(AIM OF THE TASK)
Reproduce the lines of the listing below without any change, starting with the line that contains "Task: Show search options filter icon" and going on through the line that contains "Action: (586, 148)". Output only those lines.

──────────────────────────────

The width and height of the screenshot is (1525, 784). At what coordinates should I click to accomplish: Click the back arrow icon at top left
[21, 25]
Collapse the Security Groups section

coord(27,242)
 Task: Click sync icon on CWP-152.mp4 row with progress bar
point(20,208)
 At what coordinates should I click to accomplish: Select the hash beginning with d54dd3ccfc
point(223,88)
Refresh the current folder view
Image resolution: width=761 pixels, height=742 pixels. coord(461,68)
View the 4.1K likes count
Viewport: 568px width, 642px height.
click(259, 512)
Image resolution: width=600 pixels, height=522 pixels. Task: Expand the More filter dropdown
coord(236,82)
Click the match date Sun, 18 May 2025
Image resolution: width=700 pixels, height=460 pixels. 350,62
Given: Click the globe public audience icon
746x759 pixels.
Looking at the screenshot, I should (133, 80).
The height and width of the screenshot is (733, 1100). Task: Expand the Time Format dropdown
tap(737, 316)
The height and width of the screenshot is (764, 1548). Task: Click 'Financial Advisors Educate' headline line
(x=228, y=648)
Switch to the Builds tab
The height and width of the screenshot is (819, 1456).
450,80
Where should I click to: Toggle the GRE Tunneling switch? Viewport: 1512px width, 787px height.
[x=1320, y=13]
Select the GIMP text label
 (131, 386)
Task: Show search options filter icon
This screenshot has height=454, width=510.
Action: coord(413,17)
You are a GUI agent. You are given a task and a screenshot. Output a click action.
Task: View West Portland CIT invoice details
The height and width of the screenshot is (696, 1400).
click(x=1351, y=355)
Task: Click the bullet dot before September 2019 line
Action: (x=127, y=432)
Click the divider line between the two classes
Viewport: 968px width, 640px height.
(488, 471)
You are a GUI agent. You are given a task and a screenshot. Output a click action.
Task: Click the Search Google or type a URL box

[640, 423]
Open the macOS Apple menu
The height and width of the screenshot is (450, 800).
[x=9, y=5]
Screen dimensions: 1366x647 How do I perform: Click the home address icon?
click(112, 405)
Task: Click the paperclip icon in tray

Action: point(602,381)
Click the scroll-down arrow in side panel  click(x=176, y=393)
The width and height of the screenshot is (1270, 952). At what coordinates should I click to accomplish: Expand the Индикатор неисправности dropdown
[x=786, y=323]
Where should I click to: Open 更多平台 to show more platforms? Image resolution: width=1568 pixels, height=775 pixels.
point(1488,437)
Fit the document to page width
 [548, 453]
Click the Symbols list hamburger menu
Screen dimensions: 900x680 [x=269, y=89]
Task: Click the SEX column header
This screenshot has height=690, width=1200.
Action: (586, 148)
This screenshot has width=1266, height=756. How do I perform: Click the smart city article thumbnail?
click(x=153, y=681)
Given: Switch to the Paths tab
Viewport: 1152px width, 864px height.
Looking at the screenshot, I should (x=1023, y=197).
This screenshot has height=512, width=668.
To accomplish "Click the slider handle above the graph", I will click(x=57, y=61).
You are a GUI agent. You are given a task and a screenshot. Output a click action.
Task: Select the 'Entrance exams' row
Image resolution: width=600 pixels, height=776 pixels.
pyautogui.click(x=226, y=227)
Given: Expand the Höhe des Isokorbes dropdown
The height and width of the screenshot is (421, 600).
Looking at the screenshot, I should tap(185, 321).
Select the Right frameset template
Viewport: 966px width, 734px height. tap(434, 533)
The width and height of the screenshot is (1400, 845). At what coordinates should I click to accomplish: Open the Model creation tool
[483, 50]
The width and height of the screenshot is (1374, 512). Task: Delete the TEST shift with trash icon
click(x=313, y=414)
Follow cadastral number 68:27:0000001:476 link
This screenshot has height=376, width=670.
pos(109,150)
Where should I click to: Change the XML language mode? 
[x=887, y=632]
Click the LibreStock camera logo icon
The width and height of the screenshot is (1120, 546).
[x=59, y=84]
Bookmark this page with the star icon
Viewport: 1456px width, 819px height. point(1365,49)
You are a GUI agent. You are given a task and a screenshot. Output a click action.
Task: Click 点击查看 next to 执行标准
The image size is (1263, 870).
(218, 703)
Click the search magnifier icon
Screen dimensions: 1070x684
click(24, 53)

──────────────────────────────

(EXERCISE RESULT)
Task: Show search options filter icon
This screenshot has height=454, width=510.
Action: coord(413,17)
You are a GUI agent. You are given a task and a screenshot. Output a click action.
Task: View West Portland CIT invoice details
The height and width of the screenshot is (696, 1400).
click(x=1351, y=355)
Task: Click the bullet dot before September 2019 line
Action: (x=127, y=432)
Click the divider line between the two classes
Viewport: 968px width, 640px height.
(488, 471)
You are a GUI agent. You are given a task and a screenshot. Output a click action.
Task: Click the Search Google or type a URL box

[640, 423]
Open the macOS Apple menu
The height and width of the screenshot is (450, 800).
[x=9, y=5]
Screen dimensions: 1366x647 How do I perform: Click the home address icon?
click(112, 405)
Task: Click the paperclip icon in tray

Action: point(602,381)
Click the scroll-down arrow in side panel  click(x=176, y=393)
The width and height of the screenshot is (1270, 952). At what coordinates should I click to accomplish: Expand the Индикатор неисправности dropdown
[x=786, y=323]
Where should I click to: Open 更多平台 to show more platforms? Image resolution: width=1568 pixels, height=775 pixels.
point(1488,437)
Fit the document to page width
 [548, 453]
Click the Symbols list hamburger menu
Screen dimensions: 900x680 [x=269, y=89]
Task: Click the SEX column header
This screenshot has height=690, width=1200.
Action: (586, 148)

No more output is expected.